### [What is asked]
Copy the lines from the one containing "The height and" through the end of the records, swapping "pencil" for "pen" and changing nothing else. Leave the pictures out.

### [Supplied entries]
+ + +

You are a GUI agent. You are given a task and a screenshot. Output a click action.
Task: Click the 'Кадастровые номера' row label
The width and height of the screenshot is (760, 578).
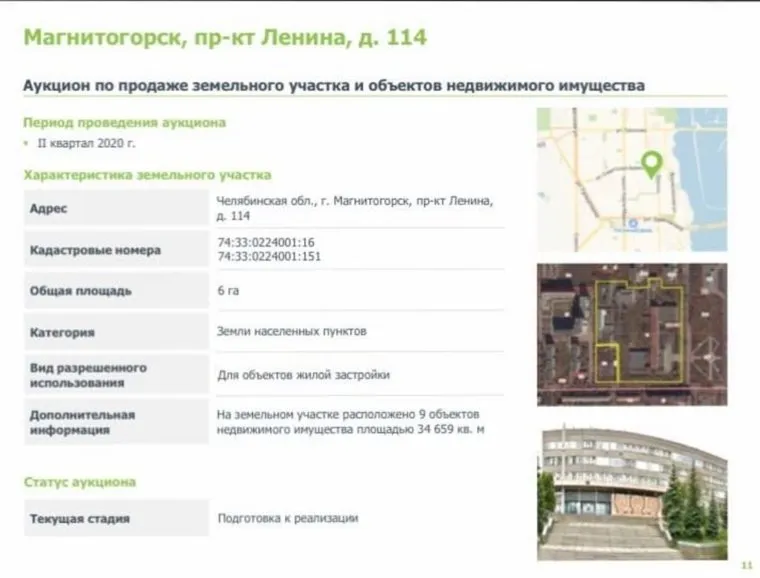coord(95,250)
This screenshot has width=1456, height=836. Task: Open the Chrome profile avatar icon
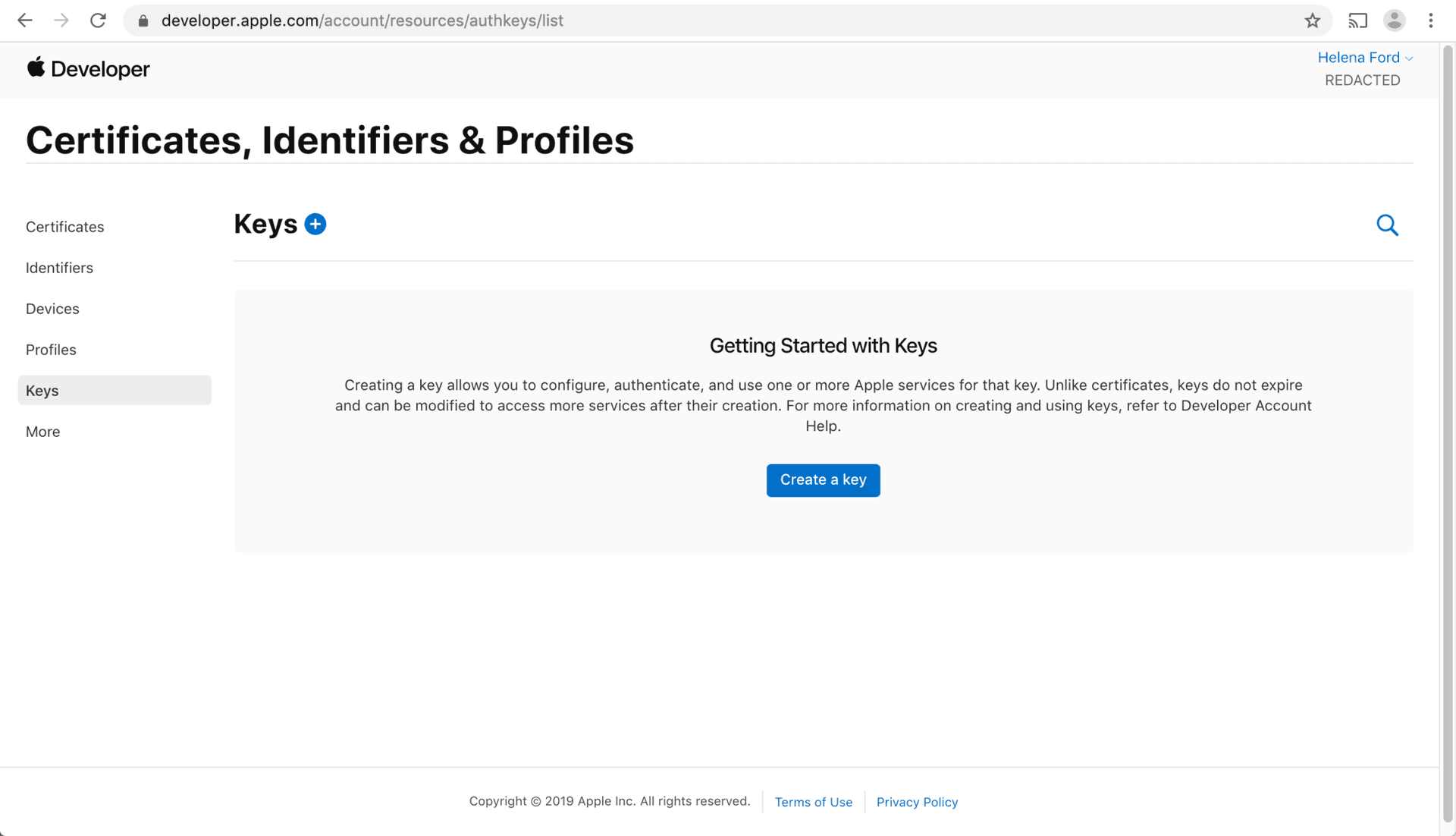coord(1394,20)
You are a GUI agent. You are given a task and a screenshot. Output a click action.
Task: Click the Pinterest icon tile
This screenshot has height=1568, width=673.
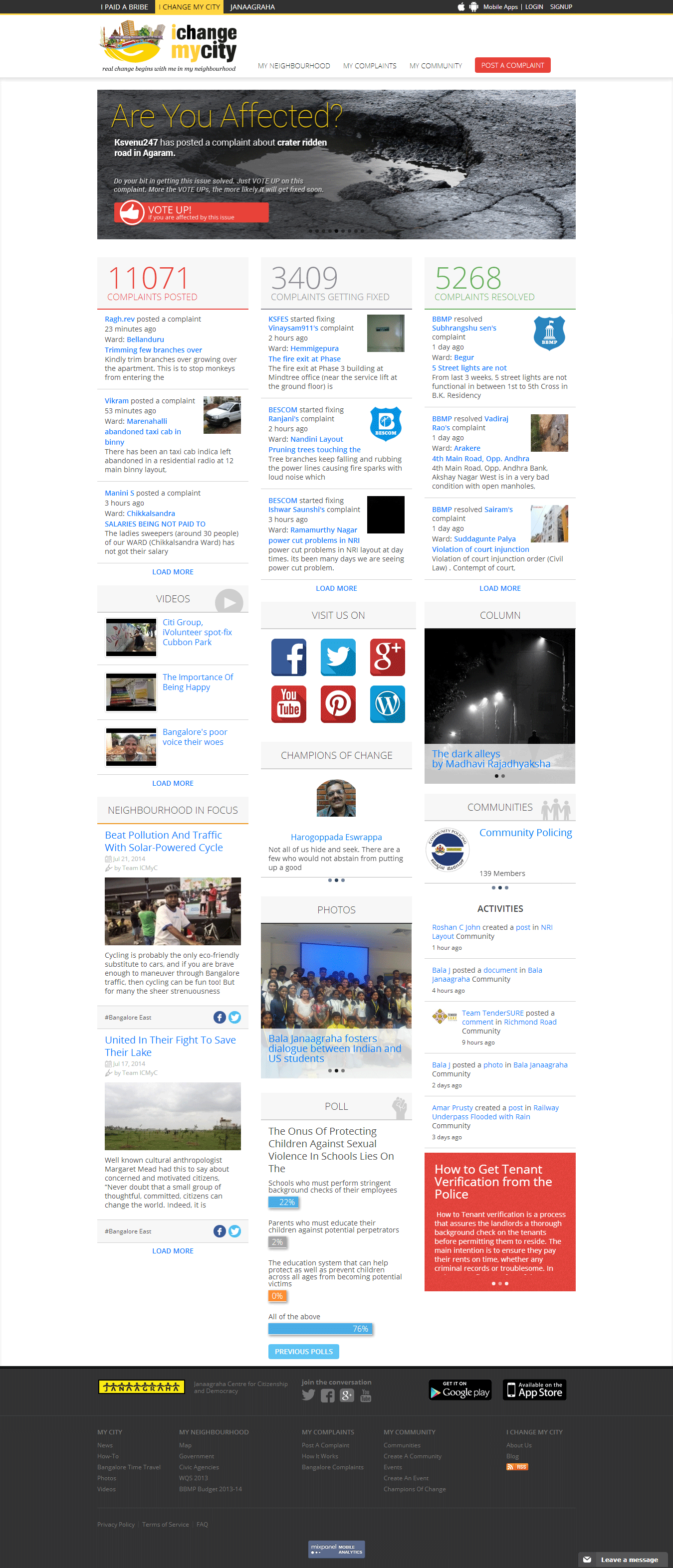click(x=338, y=703)
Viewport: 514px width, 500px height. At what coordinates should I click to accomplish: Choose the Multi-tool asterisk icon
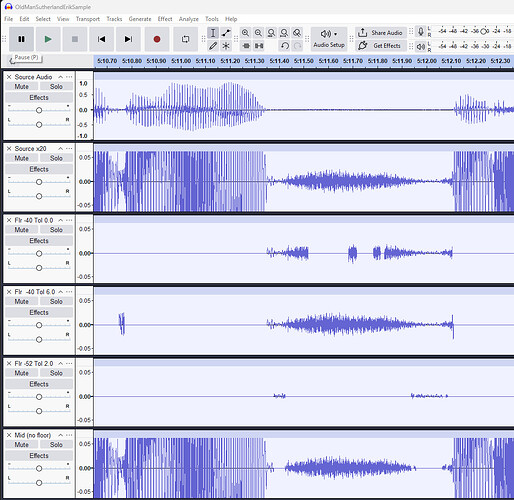(x=226, y=46)
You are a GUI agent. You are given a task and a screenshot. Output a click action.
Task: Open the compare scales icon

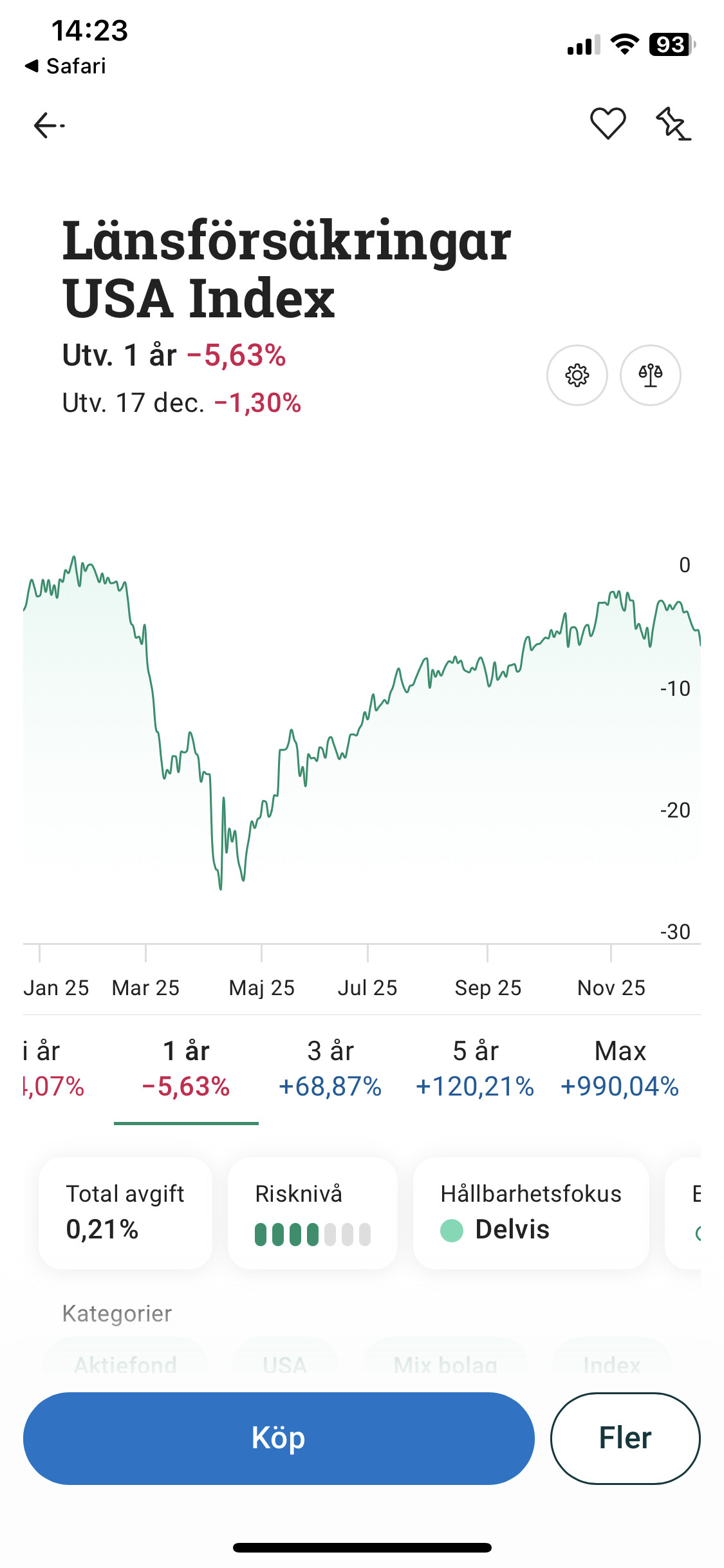(650, 375)
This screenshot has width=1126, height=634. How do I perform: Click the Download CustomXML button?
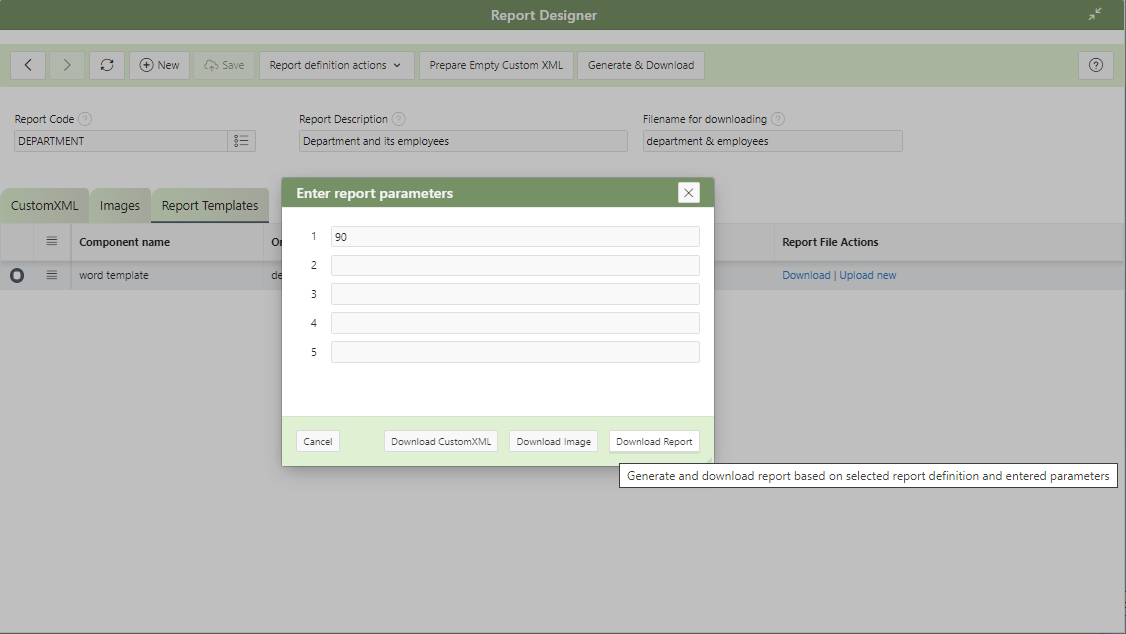441,441
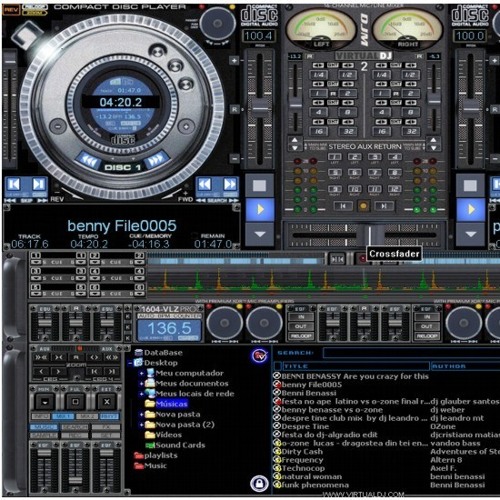Skip to next track on left deck
Image resolution: width=500 pixels, height=500 pixels.
(39, 184)
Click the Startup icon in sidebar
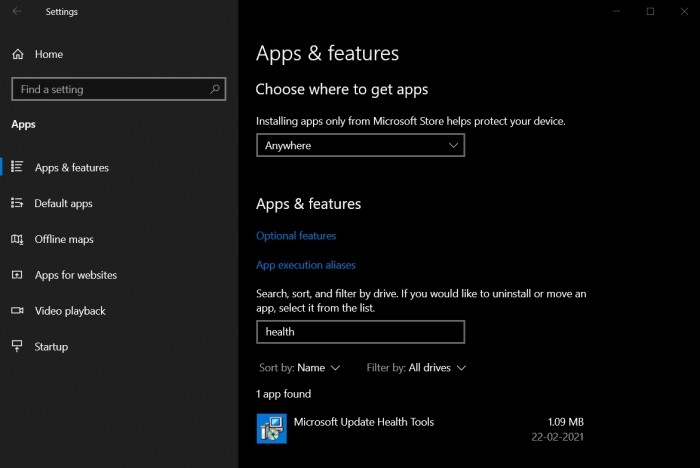 (x=17, y=347)
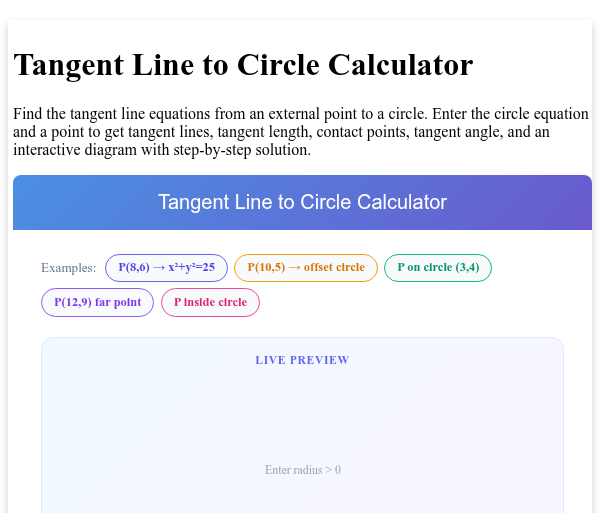
Task: Select the Examples: label
Action: (x=68, y=268)
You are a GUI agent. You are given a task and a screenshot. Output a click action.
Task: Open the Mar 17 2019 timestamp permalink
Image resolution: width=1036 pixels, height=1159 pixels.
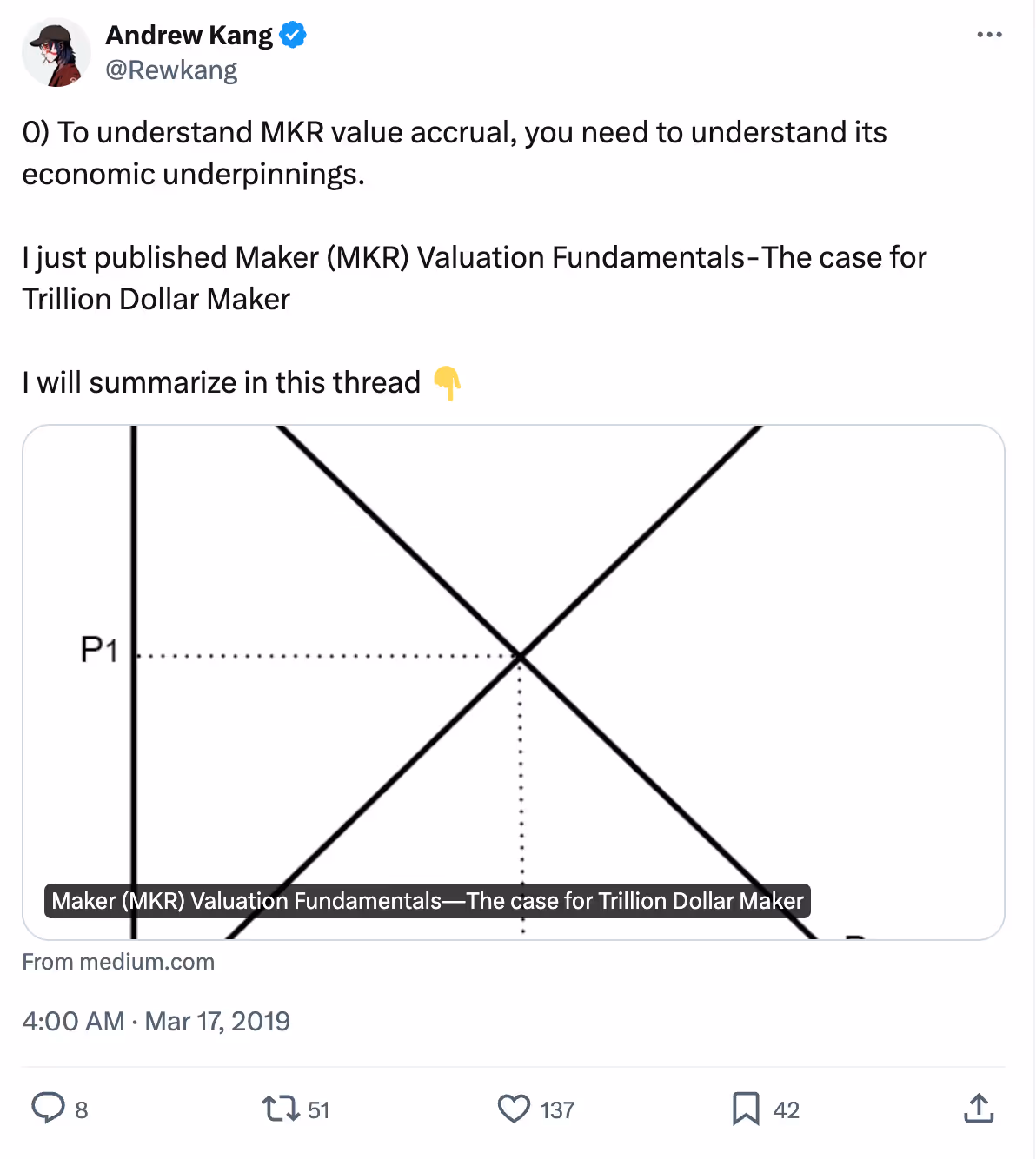tap(156, 1021)
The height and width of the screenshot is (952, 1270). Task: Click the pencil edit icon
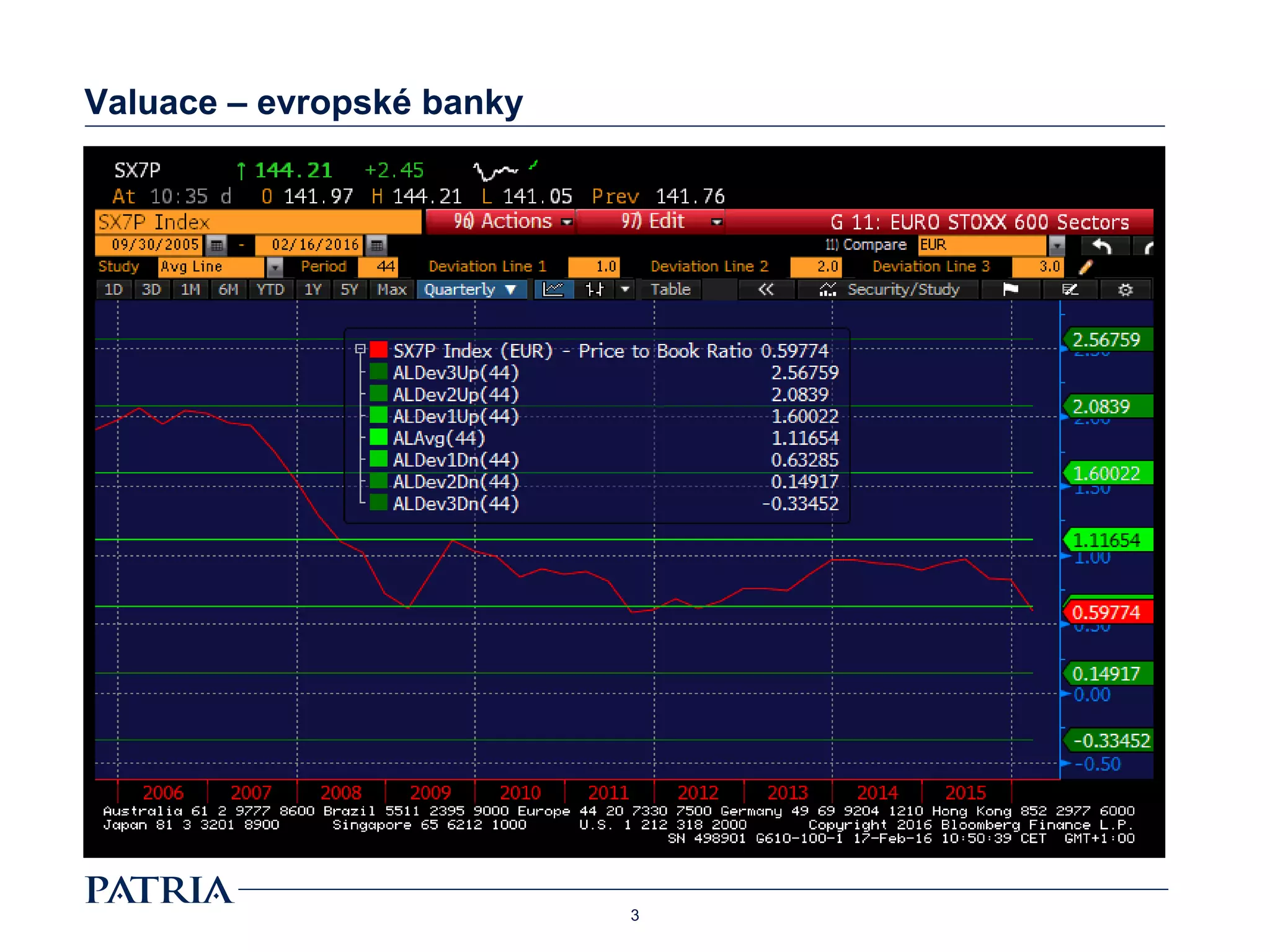click(x=1085, y=267)
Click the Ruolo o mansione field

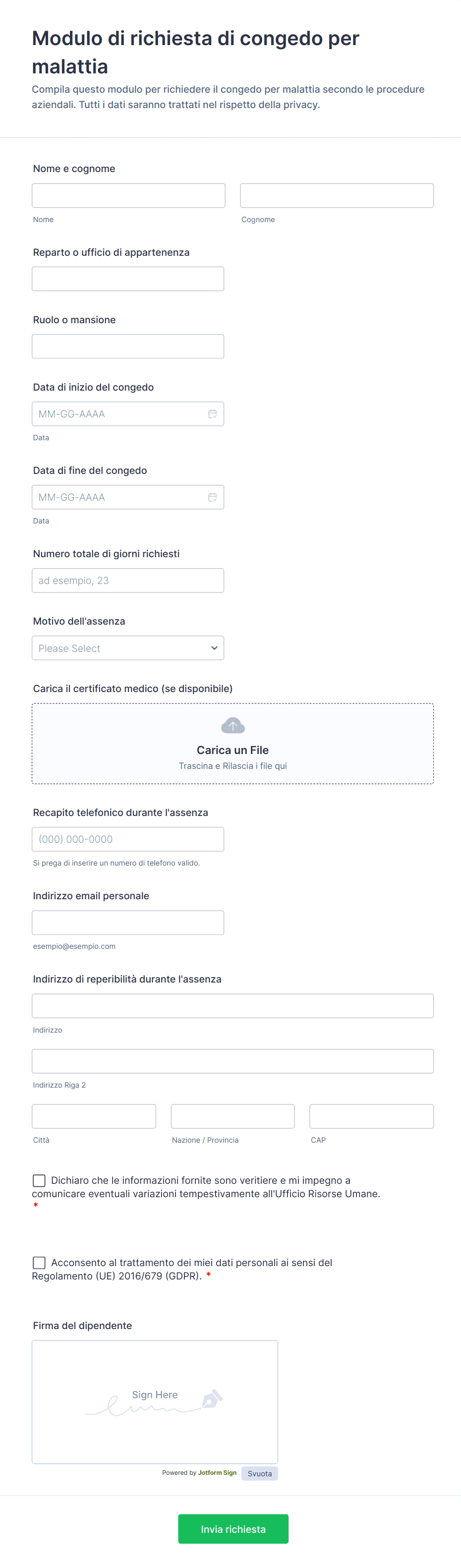128,347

+ + +

### [Exercise result]
The height and width of the screenshot is (952, 1270). Task: Click the pen edit icon
click(x=1085, y=267)
Click the Ruolo o mansione field

128,347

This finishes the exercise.